The Reality of Healthcare Innovation
Ten years in, Ignacio has hard-won wisdom about what makes healthcare different. It’s not just that sales cycles are long or that regulation creates friction. It’s something more fundamental about how decisions get made.
“What differentiates healthcare is that a bigger amount of decisions that your customers will make will not be based on the rational laws of the market,” he says. He’s seen brilliant innovations fail not because they don’t work, but because the political and social dynamics of healthcare trump pure efficiency.
“A typical case would be you optimize something with which you need, I don’t know, 10 nurses less. And it doesn’t really matter because politically it’s against everything not to count on 10 nurses,” Ignacio explains. The result? “You come with an innovation that apparently is useful, but then at the end of the day, you have double expense. You now have the software and you have the people, and that keeps replicating and replicating in the sector.”
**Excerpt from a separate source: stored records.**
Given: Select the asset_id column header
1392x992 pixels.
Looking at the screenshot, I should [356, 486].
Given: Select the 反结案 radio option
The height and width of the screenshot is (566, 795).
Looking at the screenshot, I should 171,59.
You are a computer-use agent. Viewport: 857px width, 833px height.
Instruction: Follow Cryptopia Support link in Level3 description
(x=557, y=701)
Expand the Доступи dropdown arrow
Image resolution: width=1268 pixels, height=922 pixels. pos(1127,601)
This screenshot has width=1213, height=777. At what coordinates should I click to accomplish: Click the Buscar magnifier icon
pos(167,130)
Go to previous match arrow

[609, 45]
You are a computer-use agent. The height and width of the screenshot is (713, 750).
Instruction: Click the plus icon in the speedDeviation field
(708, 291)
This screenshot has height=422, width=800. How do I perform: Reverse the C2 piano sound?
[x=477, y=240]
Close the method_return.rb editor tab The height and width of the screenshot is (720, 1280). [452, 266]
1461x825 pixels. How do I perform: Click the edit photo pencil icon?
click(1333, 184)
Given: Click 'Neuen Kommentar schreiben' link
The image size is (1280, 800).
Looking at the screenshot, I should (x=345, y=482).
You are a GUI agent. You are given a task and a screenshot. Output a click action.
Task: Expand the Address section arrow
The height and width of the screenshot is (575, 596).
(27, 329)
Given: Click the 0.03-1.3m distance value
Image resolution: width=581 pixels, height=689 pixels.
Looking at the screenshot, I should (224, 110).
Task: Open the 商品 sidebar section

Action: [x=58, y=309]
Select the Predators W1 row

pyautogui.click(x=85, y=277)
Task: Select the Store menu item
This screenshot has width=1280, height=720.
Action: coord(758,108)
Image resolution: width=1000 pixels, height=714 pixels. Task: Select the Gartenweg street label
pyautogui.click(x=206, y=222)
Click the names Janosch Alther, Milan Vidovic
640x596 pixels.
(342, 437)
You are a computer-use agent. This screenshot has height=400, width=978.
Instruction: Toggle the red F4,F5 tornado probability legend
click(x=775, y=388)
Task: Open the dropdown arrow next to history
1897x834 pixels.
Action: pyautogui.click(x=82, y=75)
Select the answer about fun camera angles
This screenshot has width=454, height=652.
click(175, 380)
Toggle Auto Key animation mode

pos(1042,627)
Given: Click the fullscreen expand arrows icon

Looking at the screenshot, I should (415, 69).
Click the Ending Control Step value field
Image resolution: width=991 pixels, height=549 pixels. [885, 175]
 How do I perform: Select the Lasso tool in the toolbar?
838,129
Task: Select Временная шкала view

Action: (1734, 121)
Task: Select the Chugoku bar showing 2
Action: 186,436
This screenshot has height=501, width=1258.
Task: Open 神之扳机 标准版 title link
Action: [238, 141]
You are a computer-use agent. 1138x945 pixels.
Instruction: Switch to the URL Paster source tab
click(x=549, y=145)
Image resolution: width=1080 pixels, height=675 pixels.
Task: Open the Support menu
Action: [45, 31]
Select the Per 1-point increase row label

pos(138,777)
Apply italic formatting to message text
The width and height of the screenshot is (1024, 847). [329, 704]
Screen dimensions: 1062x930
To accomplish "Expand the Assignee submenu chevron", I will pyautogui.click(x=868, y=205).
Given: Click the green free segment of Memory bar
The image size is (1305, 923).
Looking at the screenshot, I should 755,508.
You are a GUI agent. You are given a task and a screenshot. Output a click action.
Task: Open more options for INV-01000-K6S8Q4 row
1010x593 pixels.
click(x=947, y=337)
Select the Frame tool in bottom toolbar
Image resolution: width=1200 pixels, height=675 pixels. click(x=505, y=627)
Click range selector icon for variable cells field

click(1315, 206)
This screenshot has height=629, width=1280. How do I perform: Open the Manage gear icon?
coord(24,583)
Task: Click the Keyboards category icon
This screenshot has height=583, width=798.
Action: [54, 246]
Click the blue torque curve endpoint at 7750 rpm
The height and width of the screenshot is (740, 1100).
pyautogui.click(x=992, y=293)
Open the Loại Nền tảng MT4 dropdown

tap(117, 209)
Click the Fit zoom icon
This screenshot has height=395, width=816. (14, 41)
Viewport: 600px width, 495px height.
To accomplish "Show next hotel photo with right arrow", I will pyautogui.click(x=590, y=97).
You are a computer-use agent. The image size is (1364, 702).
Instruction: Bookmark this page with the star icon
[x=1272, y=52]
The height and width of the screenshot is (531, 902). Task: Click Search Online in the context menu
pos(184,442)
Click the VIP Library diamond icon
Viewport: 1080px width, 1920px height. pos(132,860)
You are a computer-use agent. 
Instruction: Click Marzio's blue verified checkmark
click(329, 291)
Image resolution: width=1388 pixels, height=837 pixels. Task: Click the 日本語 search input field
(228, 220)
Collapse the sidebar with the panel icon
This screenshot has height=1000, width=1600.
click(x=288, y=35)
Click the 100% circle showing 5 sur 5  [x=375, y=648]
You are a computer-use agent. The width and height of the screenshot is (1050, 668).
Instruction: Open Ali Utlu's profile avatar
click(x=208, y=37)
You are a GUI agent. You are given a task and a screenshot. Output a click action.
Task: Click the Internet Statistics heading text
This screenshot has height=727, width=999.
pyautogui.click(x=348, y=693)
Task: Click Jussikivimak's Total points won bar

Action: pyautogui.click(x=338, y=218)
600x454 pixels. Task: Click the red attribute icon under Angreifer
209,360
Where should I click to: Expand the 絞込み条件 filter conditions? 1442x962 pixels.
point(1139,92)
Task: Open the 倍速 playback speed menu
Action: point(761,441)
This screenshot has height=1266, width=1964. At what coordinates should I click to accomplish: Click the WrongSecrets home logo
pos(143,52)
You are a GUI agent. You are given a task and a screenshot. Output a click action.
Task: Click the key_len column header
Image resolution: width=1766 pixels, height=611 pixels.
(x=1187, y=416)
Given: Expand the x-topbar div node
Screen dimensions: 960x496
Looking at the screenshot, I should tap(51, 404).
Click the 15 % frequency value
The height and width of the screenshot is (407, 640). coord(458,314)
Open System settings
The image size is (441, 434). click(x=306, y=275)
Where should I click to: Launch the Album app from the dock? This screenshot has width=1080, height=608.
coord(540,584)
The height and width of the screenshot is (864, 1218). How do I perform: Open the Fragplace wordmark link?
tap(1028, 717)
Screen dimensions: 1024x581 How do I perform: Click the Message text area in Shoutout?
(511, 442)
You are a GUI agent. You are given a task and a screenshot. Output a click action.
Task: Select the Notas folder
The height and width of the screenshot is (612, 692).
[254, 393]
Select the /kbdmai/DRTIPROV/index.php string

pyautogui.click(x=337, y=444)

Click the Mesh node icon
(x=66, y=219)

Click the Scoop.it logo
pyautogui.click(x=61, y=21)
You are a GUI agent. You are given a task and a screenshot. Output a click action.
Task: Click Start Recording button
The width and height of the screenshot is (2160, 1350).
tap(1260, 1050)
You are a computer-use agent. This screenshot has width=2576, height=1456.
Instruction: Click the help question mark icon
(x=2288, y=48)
This reality extends to fundraising. Traditional VCs expect returns in three to four years. Healthcare almost never moves that fast. “The pace is lower so it’s very regulated. Cultural change needs time. And even if your tool is great, it’s going to need time,” Ignacio notes. “For us and for any company in healthcare, it’s very difficult to give returns. And in that amount of time you normally, you need longer.”
The Future: AI as Healthcare’s Gatekeeper
After a decade of pivots, near-death experiences, and killed products, Ignacio’s vision for the future is coming into focus. And it’s radical.
“Things are really going to change,” he predicts. In three to five years, people will have access to digital tools where their health data—ECGs, medical records, test results—gets uploaded and analyzed by predictive algorithms. “And the level of precision of that tool is going to be high enough so that people are going to want to go there for advice and for medical care.”
The shift isn’t just about technology. It’s about where healthcare begins. “Probably these tools, if the companies behind those things, well, will be connected to physical sites, to physical hospitals, of course, will still be in place. But the gatekeeper, I don’t think it’s going to be the hospital anymore. The gatekeeper is going to be a sequence of personalized algorithms on digital that people are going to use on a normal basis.”
Two forces are converging to make this possible. First, clinical validation. “The machine learning AI algorithms that we’ve been creating for five, 10 years, five years from now, will be finally validated with clinical trials and everything,” Ignacio explains. “Something that we don’t have today, but we’ll have it in five years. So the science behind the AI algorithm for you will be robust.”
Second, accessibility through generative AI. “Generative AI doesn’t really add new knowledge, but it improves access to already existing knowledge,” he says. “So generative AI will help these customers, these patients, navigate those complex algorithms in an easy way.”
Put them together? “I see that AI in the phone for healthcare is a reality that is very close.”
It’s a future where the skeptical doctors in that hospital cafeteria will finally understand what Ignacio saw a decade ago. Machine learning in medicine wasn’t a hundred years away. It just required the patience to survive until healthcare was ready to listen.